By five thirty, my kids needed to eat, and by the time we got the ornaments down from the attic, it was nearing 7:30, at which point, my kids start losing it. Second Son, as he attacks every job, moved at an almost frantic pace, determined to place everything anywhere and everywhere, as quickly as possible, with no input from anyone. Little Lady was fighting him for that privelege while First Son, to my great annoyance, sat in a Ninetendo DS coma on the couch. Overwhelmed by chaos and mess, I, not so nicely, called it a night and ordered everyone to showers.

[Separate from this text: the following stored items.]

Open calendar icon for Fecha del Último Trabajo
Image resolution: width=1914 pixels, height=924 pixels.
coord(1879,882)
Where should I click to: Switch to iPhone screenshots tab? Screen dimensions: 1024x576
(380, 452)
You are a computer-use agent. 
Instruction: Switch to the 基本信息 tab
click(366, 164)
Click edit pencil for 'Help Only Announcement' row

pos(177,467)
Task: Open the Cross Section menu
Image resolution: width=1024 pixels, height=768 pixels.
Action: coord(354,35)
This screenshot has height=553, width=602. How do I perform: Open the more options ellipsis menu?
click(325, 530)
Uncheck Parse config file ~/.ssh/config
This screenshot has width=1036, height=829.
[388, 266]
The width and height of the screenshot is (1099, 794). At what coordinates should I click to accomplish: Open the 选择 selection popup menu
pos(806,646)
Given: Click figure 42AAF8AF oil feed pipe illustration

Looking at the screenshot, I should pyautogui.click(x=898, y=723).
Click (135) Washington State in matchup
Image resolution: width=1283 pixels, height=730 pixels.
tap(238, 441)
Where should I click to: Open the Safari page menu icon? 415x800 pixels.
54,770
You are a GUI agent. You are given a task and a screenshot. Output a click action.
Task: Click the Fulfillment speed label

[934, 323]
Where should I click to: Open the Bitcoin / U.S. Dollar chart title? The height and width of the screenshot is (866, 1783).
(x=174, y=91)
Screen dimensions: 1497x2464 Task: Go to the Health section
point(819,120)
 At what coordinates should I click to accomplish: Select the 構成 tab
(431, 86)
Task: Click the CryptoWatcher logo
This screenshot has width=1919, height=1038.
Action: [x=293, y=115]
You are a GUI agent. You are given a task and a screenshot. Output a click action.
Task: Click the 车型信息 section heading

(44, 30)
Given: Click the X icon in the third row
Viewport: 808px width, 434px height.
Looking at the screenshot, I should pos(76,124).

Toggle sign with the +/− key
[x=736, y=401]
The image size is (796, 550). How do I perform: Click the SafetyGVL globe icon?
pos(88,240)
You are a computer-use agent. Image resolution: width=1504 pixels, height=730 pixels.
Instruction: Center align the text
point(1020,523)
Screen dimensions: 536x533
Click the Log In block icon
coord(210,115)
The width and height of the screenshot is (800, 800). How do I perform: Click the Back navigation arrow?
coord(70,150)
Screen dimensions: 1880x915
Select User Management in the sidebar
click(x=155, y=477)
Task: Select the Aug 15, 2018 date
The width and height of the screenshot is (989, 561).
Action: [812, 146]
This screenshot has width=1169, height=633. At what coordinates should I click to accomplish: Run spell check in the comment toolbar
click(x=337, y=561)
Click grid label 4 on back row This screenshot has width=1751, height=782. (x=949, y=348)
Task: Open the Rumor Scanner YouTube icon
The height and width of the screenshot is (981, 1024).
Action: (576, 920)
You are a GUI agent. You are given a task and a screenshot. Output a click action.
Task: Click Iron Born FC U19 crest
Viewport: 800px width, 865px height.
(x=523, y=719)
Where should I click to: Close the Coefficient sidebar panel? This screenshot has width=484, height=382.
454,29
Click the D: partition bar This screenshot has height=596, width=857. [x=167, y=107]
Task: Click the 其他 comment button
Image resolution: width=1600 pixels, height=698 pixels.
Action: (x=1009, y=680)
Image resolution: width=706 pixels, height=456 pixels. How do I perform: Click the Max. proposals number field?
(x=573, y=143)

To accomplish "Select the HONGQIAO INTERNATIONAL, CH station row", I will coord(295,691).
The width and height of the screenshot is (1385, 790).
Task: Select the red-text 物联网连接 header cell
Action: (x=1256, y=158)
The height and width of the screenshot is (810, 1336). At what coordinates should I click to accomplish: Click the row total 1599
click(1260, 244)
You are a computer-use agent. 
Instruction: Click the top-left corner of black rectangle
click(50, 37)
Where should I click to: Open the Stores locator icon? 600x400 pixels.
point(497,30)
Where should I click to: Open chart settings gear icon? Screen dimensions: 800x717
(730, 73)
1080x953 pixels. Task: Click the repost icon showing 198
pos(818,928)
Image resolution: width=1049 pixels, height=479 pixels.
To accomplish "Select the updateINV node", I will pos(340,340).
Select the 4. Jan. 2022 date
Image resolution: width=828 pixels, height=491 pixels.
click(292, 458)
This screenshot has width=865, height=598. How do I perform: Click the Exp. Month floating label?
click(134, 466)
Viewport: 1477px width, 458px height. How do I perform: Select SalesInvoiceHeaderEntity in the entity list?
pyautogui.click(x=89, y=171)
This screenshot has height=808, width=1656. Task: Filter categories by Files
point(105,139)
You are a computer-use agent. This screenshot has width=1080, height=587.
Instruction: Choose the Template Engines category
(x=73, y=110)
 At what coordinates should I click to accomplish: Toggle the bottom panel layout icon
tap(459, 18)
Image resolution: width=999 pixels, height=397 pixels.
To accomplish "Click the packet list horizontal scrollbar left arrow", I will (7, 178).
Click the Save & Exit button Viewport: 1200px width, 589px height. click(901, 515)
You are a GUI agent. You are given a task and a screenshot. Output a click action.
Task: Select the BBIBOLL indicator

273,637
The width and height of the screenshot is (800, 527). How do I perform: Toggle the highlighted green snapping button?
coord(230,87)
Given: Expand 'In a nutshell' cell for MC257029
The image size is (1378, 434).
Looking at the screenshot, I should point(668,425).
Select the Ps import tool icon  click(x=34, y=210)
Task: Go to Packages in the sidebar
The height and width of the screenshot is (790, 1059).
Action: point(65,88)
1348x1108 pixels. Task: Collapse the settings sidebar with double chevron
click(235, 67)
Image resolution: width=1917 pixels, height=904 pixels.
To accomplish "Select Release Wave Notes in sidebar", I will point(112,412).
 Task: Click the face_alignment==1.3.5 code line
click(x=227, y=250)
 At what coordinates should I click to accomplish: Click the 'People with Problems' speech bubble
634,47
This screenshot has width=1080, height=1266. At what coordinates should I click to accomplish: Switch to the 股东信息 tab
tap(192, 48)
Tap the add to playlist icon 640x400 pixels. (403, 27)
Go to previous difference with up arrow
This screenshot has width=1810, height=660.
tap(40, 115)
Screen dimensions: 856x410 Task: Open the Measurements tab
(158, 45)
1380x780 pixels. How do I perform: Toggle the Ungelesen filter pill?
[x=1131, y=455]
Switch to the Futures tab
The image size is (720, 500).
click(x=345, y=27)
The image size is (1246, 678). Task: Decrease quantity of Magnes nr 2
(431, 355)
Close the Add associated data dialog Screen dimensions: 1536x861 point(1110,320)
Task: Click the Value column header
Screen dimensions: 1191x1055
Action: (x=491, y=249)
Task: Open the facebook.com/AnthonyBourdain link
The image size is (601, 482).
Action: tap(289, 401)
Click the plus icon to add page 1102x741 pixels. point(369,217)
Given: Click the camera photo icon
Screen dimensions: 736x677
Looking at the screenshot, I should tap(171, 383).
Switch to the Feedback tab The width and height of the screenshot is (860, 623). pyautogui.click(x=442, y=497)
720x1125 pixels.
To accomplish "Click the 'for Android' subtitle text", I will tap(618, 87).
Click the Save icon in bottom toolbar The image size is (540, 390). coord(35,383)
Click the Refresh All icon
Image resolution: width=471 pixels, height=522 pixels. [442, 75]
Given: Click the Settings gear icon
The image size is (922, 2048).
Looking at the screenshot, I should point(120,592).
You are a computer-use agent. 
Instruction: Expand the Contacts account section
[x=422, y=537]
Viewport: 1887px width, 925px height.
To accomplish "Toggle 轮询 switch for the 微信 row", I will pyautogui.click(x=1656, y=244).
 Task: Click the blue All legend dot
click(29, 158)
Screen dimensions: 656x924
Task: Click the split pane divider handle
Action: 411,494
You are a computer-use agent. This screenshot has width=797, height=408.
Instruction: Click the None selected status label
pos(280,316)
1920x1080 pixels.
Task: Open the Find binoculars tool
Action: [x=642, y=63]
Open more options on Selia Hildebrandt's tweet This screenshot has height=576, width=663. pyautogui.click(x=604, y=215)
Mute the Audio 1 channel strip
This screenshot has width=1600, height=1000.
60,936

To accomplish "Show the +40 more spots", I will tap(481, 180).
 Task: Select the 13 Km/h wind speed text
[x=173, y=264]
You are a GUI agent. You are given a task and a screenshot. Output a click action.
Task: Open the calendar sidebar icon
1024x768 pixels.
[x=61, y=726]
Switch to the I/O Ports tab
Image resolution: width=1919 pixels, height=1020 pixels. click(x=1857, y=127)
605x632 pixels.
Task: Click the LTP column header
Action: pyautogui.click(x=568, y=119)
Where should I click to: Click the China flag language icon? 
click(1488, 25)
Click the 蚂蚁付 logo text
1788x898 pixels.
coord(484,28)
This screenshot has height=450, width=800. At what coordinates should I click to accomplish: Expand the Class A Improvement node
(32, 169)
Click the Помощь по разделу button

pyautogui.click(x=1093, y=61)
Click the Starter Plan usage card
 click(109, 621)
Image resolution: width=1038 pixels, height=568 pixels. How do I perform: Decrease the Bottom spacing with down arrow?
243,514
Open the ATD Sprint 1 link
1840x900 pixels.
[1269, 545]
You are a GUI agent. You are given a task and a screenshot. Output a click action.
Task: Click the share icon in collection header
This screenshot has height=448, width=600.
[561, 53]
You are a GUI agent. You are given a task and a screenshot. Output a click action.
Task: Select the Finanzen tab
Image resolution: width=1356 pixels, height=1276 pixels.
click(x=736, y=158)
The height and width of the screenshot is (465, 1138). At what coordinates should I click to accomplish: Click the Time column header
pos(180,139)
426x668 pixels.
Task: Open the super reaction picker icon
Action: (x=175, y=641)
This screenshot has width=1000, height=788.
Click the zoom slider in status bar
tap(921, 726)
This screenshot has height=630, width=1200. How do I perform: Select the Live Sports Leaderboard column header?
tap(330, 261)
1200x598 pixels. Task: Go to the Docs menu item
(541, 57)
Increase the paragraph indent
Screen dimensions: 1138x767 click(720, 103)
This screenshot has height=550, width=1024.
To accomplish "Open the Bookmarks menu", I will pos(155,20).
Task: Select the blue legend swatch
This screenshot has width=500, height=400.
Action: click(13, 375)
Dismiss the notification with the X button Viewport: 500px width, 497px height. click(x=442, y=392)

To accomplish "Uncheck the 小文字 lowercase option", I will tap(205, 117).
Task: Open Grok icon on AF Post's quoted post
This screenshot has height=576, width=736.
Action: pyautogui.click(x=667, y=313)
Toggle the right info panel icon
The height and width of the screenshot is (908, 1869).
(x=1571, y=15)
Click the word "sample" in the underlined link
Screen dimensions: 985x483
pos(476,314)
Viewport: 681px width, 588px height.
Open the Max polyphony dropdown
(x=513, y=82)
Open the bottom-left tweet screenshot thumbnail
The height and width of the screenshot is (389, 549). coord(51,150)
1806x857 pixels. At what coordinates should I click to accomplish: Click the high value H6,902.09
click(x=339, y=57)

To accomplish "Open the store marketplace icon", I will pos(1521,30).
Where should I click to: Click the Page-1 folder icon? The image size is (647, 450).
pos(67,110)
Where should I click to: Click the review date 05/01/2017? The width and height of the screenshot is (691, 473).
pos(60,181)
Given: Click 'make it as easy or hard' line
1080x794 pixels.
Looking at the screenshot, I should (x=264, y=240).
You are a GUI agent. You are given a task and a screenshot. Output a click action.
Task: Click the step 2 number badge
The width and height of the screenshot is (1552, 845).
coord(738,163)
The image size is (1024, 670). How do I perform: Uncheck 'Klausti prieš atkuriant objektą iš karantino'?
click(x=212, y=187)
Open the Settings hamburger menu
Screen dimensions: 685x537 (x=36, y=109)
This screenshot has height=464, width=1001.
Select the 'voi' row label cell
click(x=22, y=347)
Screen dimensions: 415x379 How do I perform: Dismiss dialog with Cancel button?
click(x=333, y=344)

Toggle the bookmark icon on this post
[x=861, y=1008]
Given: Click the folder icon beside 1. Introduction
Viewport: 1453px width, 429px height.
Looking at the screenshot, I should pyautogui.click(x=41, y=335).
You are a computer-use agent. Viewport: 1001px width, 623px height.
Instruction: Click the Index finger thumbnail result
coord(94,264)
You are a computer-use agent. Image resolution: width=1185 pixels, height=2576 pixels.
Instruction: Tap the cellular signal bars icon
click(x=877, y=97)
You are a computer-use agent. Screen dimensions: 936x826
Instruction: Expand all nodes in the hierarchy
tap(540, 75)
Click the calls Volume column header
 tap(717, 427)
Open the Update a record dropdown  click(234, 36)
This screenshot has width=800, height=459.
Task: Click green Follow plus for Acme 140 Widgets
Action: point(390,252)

Sunday. I woke up in a slightly better mood, to find Little Lady and Second Son had decorated the bottom 3/4 of the tree (First Son was still in a DS coma). It was the first bright spot of the holiday. Little Lady spent the next few hours alternating between watching tv and carefully placing ornaments on the tree. That girl makes my heart melt.Our day, then interrupted by back to back hockey games (what was I thinking signing up for hockey), flew by quickly. By the time we returned home, it was close to four. Time for the outside fun to start. And by fun I mean standing inside, listening, while my husband yelled out the names of my children every five seconds. There was Little Lady screaming that no one was giving her chance, Second Son having a tug of war with his brother over a strand of lights, someone inside for a time out, yelling, screaming, and all sorts of “merriment” going on.
Undeterred, I cooked a steak dinner, hoping that when they finished the lights, we could sit down to a nice dinner, after which, we would finish decorating the tree. Fat chance. The light battle continued long after the hanging was finished and all I was left with was indigestion.
Thankfully, Monday came, everyone went to school, and I finished decorating my tree, by myself, peacefully.
“Roll out the holly…”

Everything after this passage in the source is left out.